Smooth structure on open subsets of manifolds

Question

Let $X$ be a smooth manifold and $U\subseteq X$ open. Define a canonical smooth structure on $U$, for which the embedding $U\to X$ is smooth.

Hello,

I want to solve this task. My try was as follows:

$X$ is a smooth manifold, hence a second-countable Hausdorff space, with a smooth structure, therefore a maximal smooth atlas $\mathcal{A}$. So every "transition between maps" (I hope this is the right translation) is smooth.

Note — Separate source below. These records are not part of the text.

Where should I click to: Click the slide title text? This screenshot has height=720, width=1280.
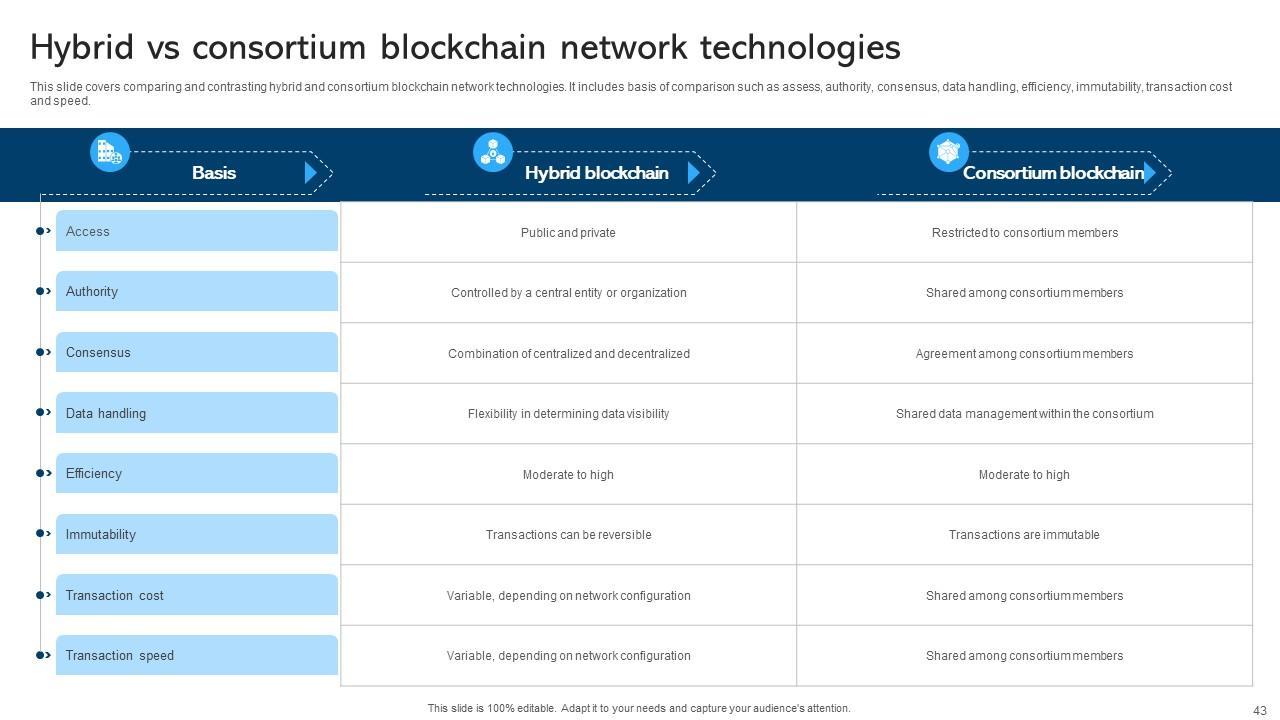tap(465, 47)
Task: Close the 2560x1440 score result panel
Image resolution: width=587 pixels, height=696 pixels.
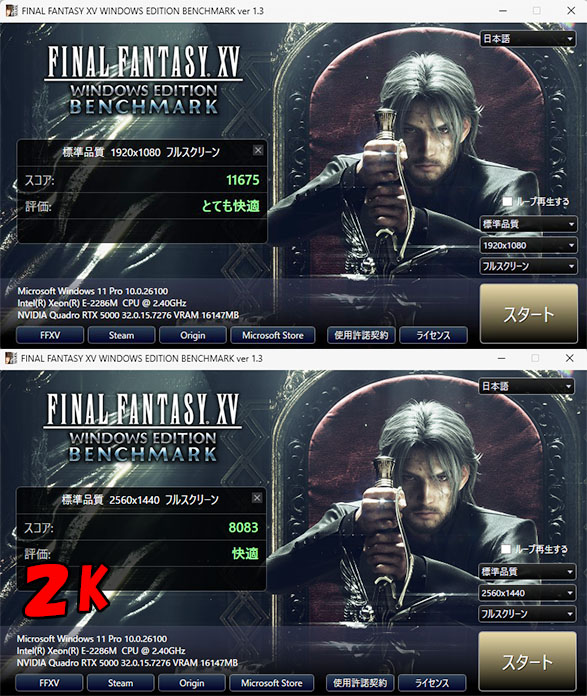Action: point(257,498)
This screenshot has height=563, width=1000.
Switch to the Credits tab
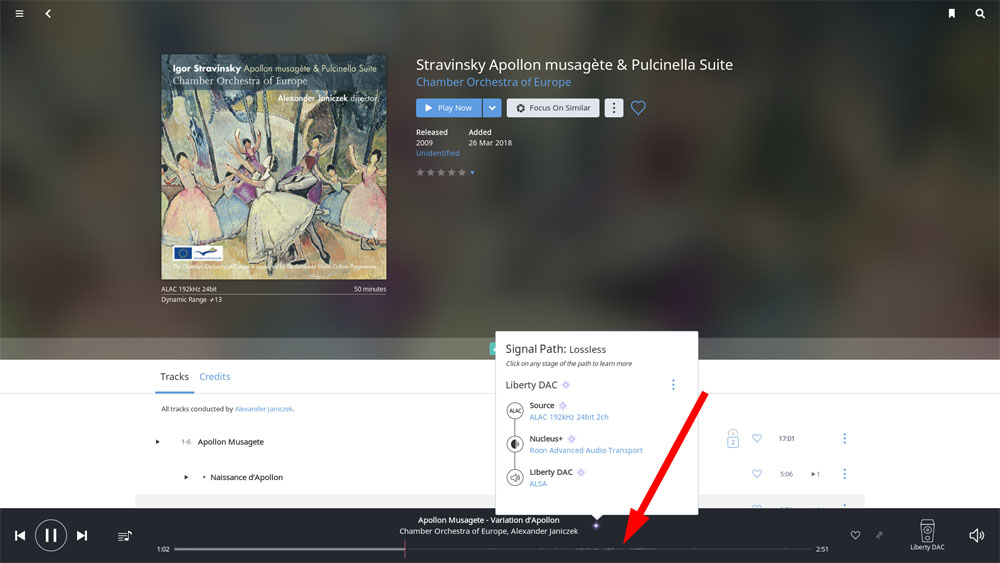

I need a maximal atlas on $U$.

Now:

Since $X$ is a smooth manifold, we have a maximal atlas $\mathcal{A}$. Because $X$ is second-countable, we have a countable set $B=\{U_i,i\in I\}$, with $U_i\subseteq X$ open for every $i\in I$, and every open subset of $X$ can be written as an union of these sets. Let $u$ be an element of $U$. Since $X$ is a Hausdorff space, for every $u\in U$ exists an open set in $B$ with $u\in U_{j_u}$ and $U=\bigcup_{u\in U} U_{j_u}$.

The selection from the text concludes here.